Consumido há tempos pelo vício do crack, Marlon Barbosa, 28 anos, foi mais uma das inúmeras vítimas da violência do tráfico de drogas. Por volta das 15h30 de ontem, ele foi executado com aproximadamente cinco tiros no peito, na favela do Parolin.

O crime aconteceu a poucos metros do barraco onde moram familiares da vítima, na Rua Eugênio Parolin. De acordo com testemunhas, o autor dos disparos é um morador da vila, conhecido como “Madruga”, que não foi localizado.

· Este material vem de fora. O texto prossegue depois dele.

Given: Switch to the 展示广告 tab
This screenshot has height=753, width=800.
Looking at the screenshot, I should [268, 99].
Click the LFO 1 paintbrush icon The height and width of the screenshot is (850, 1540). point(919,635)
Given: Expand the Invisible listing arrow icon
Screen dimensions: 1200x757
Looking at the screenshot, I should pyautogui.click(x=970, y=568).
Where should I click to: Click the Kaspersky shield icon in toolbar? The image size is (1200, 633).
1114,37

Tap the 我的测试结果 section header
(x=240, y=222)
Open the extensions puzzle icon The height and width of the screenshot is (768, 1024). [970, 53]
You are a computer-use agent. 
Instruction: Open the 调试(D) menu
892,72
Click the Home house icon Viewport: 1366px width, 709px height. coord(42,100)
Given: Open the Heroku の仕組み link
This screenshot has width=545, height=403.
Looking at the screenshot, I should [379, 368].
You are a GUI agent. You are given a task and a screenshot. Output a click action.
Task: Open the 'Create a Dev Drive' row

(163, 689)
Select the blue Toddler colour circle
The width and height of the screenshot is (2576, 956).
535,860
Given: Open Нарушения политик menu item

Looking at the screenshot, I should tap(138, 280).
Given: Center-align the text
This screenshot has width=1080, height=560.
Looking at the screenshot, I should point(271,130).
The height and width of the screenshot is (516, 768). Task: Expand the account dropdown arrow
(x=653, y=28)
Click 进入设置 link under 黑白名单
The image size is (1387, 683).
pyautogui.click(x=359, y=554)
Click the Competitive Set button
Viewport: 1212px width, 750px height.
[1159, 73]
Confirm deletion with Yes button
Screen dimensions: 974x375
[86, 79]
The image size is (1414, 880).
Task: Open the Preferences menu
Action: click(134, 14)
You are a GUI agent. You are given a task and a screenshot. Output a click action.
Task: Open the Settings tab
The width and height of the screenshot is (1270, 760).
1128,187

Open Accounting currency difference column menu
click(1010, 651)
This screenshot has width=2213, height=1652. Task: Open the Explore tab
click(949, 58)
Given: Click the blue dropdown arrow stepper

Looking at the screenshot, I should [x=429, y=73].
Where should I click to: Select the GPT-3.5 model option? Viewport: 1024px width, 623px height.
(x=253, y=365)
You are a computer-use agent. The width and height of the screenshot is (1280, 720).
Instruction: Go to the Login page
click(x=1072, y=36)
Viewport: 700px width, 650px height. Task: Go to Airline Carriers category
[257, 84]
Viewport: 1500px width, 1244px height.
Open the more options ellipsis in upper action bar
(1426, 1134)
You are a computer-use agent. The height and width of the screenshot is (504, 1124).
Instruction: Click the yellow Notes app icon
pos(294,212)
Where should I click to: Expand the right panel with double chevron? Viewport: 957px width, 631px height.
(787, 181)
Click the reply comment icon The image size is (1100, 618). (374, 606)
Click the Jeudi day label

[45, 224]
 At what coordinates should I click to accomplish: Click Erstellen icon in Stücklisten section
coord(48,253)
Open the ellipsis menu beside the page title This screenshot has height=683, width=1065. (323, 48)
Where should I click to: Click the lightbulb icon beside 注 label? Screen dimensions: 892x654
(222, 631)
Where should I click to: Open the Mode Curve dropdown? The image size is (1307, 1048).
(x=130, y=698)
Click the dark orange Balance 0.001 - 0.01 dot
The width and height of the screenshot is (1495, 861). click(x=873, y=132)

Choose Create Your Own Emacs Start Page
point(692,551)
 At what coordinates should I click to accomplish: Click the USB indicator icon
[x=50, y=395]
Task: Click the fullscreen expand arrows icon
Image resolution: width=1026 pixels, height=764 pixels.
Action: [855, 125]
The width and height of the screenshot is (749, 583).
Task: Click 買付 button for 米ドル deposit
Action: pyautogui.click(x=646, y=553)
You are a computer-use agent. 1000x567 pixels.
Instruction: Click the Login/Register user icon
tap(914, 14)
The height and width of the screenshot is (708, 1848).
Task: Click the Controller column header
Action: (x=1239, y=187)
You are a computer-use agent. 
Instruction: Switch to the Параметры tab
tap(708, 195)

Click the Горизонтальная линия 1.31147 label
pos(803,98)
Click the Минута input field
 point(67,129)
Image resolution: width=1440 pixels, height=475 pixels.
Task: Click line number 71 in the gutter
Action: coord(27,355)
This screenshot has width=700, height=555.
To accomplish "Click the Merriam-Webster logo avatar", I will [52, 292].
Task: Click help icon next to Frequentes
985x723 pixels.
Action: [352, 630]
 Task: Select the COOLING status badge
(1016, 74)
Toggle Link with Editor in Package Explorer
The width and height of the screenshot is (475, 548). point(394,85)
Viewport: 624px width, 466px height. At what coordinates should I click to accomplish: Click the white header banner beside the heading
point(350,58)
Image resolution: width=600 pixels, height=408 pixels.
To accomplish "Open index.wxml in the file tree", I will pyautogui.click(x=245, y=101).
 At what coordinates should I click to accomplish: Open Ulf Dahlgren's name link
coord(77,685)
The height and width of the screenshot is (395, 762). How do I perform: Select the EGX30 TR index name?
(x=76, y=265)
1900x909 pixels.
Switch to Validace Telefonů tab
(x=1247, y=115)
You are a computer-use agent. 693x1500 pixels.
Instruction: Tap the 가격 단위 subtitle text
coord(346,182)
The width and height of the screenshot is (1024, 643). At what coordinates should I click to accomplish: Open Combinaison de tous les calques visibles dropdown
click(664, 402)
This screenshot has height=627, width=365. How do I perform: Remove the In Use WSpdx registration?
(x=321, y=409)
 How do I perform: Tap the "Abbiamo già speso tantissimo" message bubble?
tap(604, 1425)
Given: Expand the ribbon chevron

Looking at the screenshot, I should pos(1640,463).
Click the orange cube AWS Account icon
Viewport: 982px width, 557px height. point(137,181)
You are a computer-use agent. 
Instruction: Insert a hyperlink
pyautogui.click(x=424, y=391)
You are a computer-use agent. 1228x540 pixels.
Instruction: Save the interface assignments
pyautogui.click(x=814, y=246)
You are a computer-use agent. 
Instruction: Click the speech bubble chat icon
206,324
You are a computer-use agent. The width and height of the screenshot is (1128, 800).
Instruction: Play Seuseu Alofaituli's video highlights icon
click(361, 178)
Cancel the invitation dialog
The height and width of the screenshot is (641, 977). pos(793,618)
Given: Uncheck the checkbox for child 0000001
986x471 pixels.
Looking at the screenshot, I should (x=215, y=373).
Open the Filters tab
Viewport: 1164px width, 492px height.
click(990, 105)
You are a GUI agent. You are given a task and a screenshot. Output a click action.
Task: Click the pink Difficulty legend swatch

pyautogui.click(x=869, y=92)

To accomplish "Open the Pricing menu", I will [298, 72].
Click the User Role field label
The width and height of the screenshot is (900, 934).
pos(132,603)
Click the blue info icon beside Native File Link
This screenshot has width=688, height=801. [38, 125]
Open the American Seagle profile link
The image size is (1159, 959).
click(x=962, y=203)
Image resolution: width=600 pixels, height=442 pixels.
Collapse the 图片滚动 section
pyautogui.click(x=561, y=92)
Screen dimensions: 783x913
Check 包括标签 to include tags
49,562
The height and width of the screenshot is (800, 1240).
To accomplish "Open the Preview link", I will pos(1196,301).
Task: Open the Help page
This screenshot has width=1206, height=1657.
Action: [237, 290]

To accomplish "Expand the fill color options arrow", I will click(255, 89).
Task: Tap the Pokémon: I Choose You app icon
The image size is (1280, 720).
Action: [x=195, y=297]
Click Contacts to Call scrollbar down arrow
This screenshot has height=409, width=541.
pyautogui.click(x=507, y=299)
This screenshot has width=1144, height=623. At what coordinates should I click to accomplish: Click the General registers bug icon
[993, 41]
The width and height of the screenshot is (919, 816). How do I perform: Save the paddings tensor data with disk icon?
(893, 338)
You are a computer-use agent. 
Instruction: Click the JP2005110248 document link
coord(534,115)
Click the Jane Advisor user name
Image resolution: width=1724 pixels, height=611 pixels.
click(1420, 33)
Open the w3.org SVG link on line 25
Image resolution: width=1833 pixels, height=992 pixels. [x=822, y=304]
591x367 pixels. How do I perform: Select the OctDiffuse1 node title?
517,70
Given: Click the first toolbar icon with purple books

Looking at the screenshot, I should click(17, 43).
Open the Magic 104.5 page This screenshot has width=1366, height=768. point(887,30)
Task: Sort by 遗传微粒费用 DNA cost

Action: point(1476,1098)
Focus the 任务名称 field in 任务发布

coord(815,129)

A mãe, que morava com Marlon no Boqueirão, surgiu desesperada no local. Aos prantos, ela gritava que tinha alertado o rapaz e feito de tudo para ele largar as drogas.

Mudança

Os dois moraram até pouco tempo no Parolin e se mudaram justamente por conta de problemas de Marlon com pessoas ligadas ao tráfico. No entanto, o rapaz costumava voltar a vila, como fez ontem, para visitar parentes e amigos. Pouco antes do crime, Marlon foi visto acompanhado de três pessoas.

“Testemunhas contaram que o autor do crime é o ‘Madruga’, que seria morador da vila. Como não havia cápsulas no local, provavelmente ele usou revólver para matar o rapaz”, disse o sargento Powelak, do 12.º Batalhão da Polícia Militar. Investigadores da Delegacia de Homicídios e o delegado Alexandre Bonzatto compareceram ao local do crime.

Drogas

O sargento lembrou que o tráfico de drogas é o maior problema do Parolin, principalmente na favela. Neste ano, com a morte de Marlon,  13 assassinatos foram registrados no bairro.

O mais recente aconteceu no fim de julho, quando Romeu César Goes, 27, foi morto a tiros na esquina da Rua Lamenha Lins com a Rua Professor Leônidas Ferreira da Costa.